While the rice is cooking, combine in small saucepan:
½ c [I use 1/3 c] rice wine vinegar
1 T [I use 4 T - this is not a typo, in this recipe I do use more sugar!] sugar
1 t salt [I omit]
Heat just until sugar has dissolved.
1 cucumber, sliced in long “matchstick” strips
2-3 carrots, sliced in long “matchstick” strips
Add vinegar mix to rice and toss to mix well.
Preheat nori over gas flame (holding nori in tongs) for a few seconds (until nori turns bright green)
Place a square of
Nori seaweed (you will need ~ 6 pieces in all)
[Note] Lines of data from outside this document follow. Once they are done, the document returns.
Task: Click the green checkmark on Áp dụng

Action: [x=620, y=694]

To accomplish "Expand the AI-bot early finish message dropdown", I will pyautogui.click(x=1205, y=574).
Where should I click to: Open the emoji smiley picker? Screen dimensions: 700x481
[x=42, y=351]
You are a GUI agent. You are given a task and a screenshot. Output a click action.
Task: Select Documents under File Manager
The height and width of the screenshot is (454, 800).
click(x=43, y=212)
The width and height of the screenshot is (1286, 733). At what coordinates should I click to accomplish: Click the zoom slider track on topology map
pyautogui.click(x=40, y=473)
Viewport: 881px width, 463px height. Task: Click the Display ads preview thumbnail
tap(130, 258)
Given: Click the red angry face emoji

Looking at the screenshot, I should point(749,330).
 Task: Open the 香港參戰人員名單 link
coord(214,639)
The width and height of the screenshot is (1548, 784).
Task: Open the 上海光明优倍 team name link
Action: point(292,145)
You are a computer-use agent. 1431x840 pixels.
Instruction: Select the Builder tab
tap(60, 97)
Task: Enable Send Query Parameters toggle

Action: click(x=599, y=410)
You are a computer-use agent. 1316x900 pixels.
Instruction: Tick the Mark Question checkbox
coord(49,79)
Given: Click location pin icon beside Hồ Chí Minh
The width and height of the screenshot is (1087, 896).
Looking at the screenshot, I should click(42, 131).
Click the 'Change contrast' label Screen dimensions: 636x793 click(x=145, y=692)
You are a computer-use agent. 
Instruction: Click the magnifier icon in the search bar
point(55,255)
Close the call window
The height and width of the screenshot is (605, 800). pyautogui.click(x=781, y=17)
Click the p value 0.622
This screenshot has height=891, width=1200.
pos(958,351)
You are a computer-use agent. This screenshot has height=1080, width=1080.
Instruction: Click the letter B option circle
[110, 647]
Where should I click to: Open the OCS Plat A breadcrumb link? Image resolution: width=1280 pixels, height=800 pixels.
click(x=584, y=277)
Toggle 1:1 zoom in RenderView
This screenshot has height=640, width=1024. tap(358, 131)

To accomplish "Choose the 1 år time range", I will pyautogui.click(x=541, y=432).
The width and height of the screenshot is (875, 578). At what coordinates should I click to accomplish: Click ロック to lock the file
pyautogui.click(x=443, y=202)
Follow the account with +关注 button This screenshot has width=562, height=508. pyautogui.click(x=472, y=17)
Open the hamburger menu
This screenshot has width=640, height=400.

Shiny side down on a bamboo mat made for rolling sushi. Spread it evenly with a ¼” layer of rice, leaving a 1“ boarder (no rice, just nori) at the top edge. Place a strip of cucumber and carrot running full length of the mat about 1/2 inch from the bottom. Use the mat to tightly roll the nori around the rice forming it into a log. The rice is sticky so rinse hands in water as needed to keep rice from sticking to them. Slice rolls into 8 pieces and serve with
Ginger, peeled and thinly sliced with vegetable peeler and/or pickled ginger
My Favorite: Instead of carrots and cucumber, use thinly sliced avocado sprinkled with lemon juice and toasted sesame seeds with/without crab or wild smoked salmon.
Omit carrots, use wild smoked salmon spread lightly with Duck Trap Farm Mustard Dill Sauce and "matchstick" cucumber. I don't serve wasabi with this variation.
Omit carrots, add cooked crab or wild smoked salmon to the “matchstick” cucumber.
One afternoon right after launching Condor, I got out all the ingredients I had brought to make sushi and discovered I must have taken the sushi mat home for the winter. I did have some small bamboo skewers and aluminum foil on board and from this I made a very serviceable mat.